Extract the records below word for word and ignore the images.

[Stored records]

━━━━

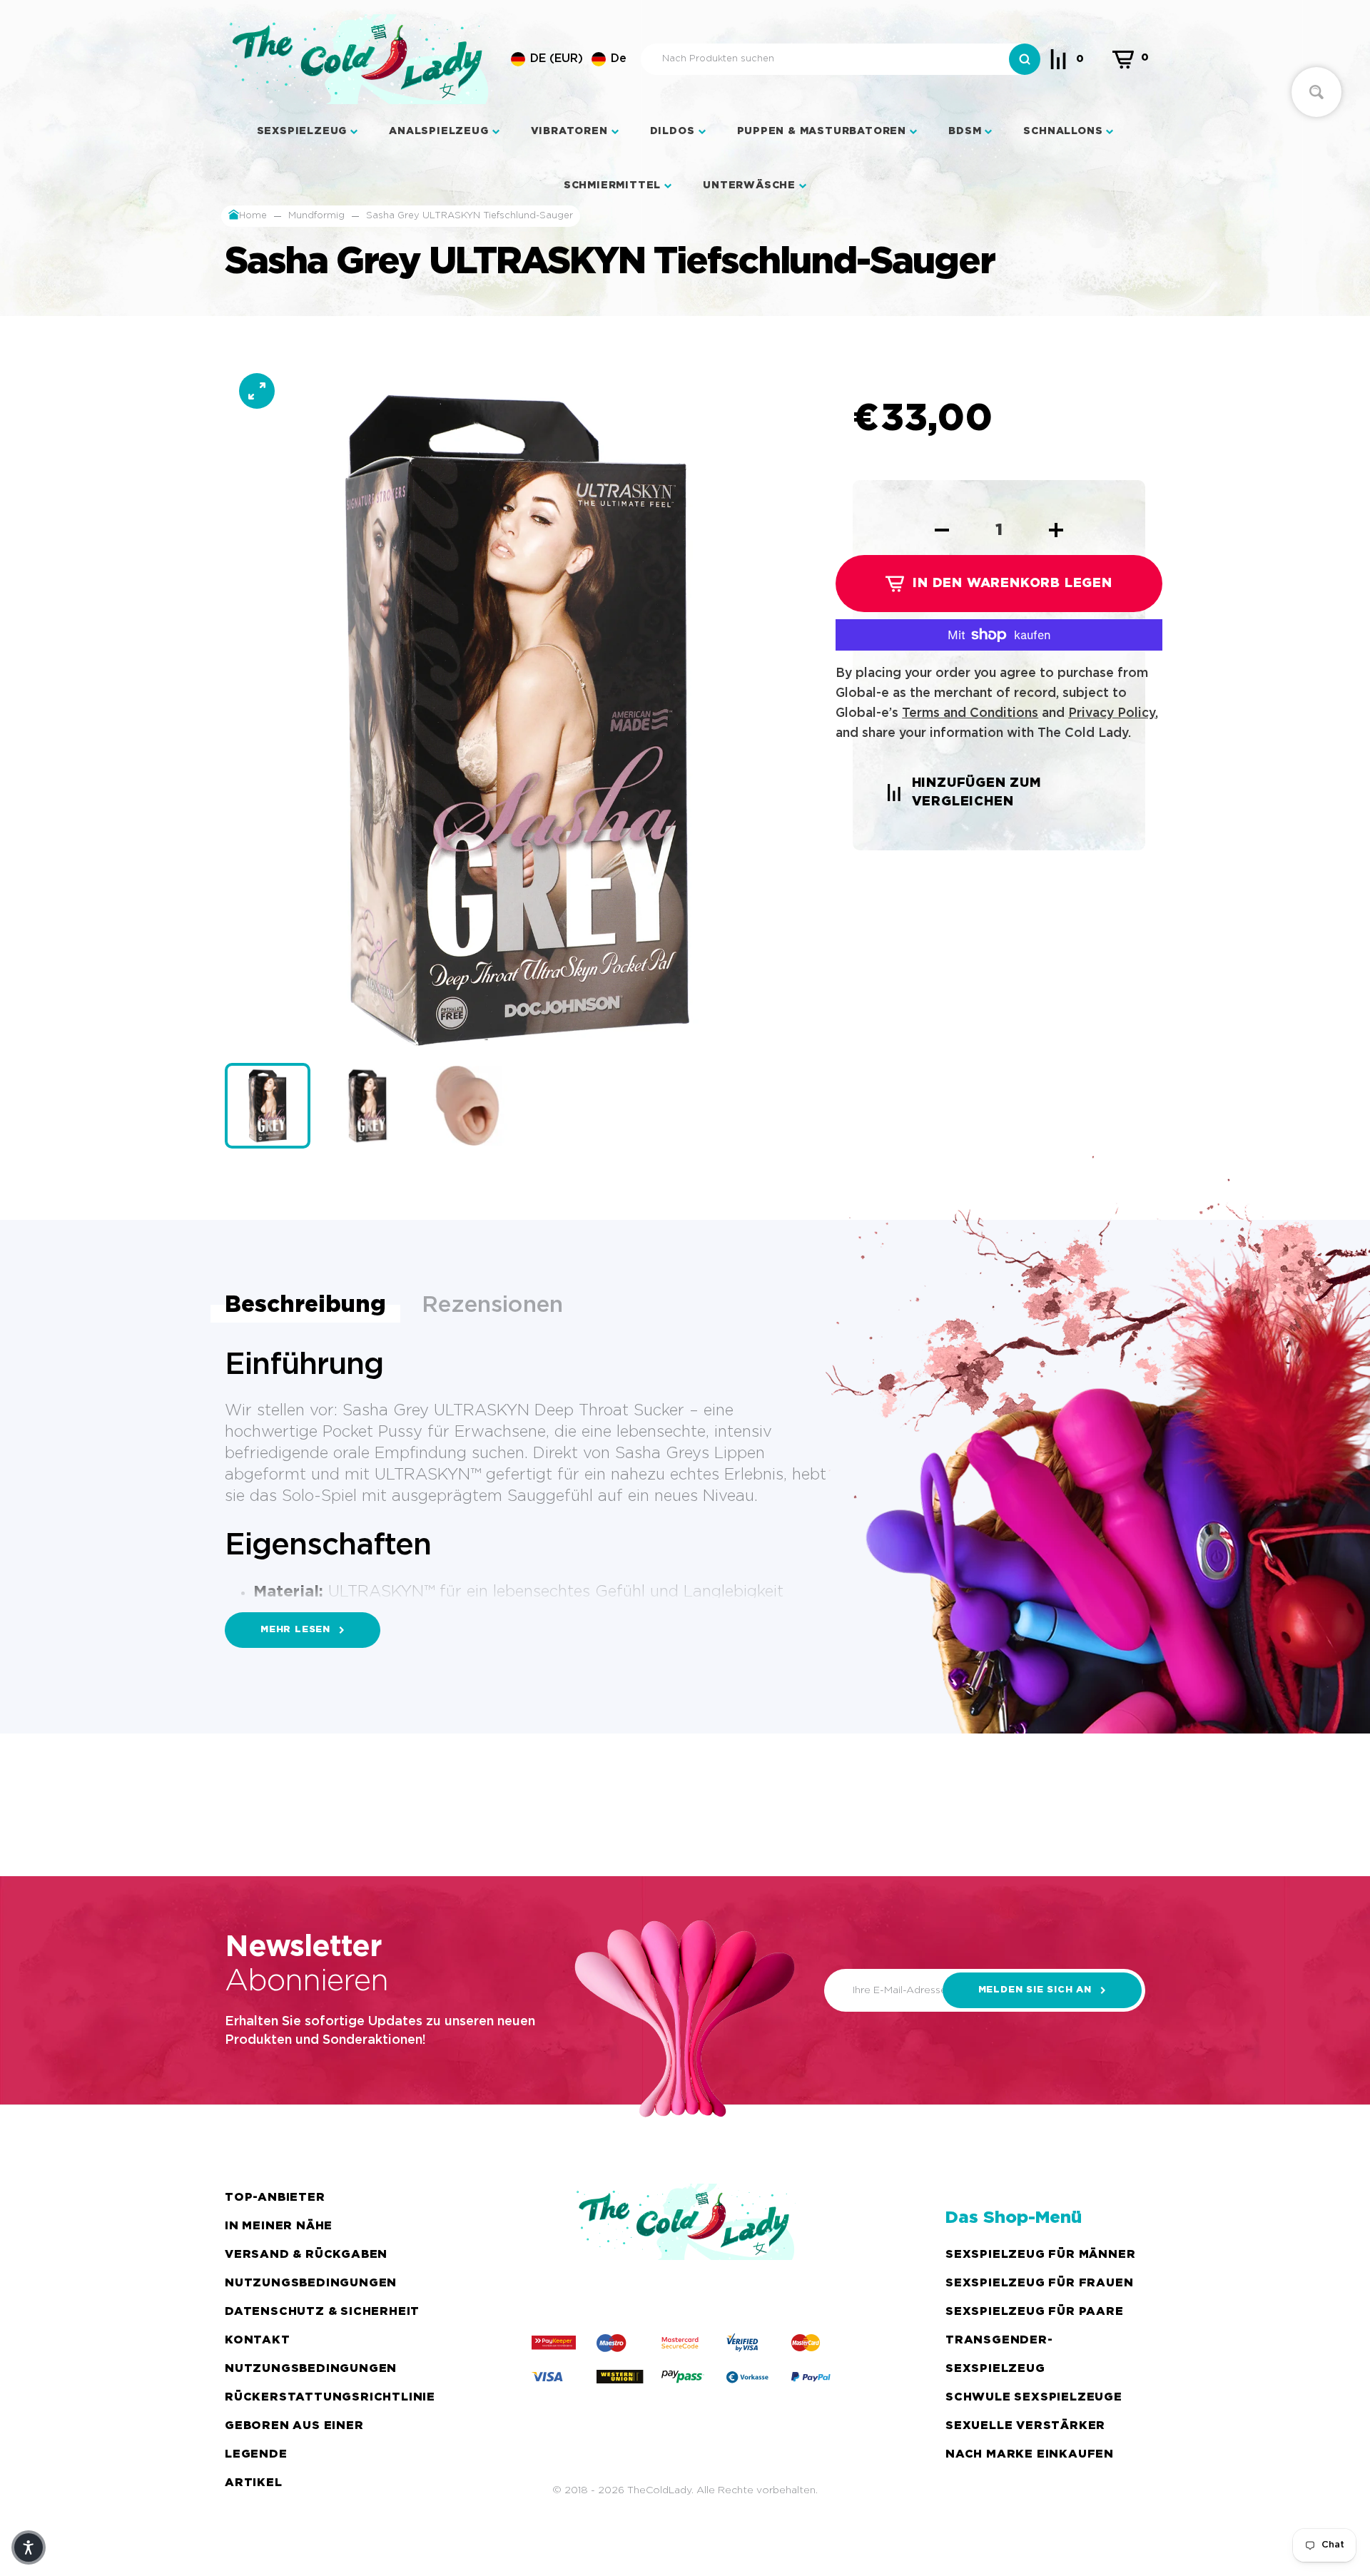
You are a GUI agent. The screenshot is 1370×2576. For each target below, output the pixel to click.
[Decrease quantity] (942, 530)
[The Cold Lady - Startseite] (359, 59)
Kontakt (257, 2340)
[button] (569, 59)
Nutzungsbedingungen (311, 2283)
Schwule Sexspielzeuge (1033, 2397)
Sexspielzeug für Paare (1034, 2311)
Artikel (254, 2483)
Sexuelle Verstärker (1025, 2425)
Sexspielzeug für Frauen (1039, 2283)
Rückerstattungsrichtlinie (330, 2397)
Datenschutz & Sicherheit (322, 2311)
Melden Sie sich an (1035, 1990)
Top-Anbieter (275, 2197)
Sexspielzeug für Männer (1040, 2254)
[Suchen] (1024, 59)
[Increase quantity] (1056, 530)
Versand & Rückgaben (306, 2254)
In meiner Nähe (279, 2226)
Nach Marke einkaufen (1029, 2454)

━━━━

== Task solution ==
You are a GUI agent. The screenshot is 1370×2576. For each target below, output the pixel to click.
[Decrease quantity] (942, 530)
[The Cold Lady - Startseite] (359, 59)
Kontakt (257, 2340)
[button] (569, 59)
Nutzungsbedingungen (311, 2283)
Schwule Sexspielzeuge (1033, 2397)
Sexspielzeug für Paare (1034, 2311)
Artikel (254, 2483)
Sexuelle Verstärker (1025, 2425)
Sexspielzeug für Frauen (1039, 2283)
Rückerstattungsrichtlinie (330, 2397)
Datenschutz & Sicherheit (322, 2311)
Melden Sie sich an (1035, 1990)
Top-Anbieter (275, 2197)
Sexspielzeug für Männer (1040, 2254)
[Suchen] (1024, 59)
[Increase quantity] (1056, 530)
Versand & Rückgaben (306, 2254)
In meiner Nähe (279, 2226)
Nach Marke einkaufen (1029, 2454)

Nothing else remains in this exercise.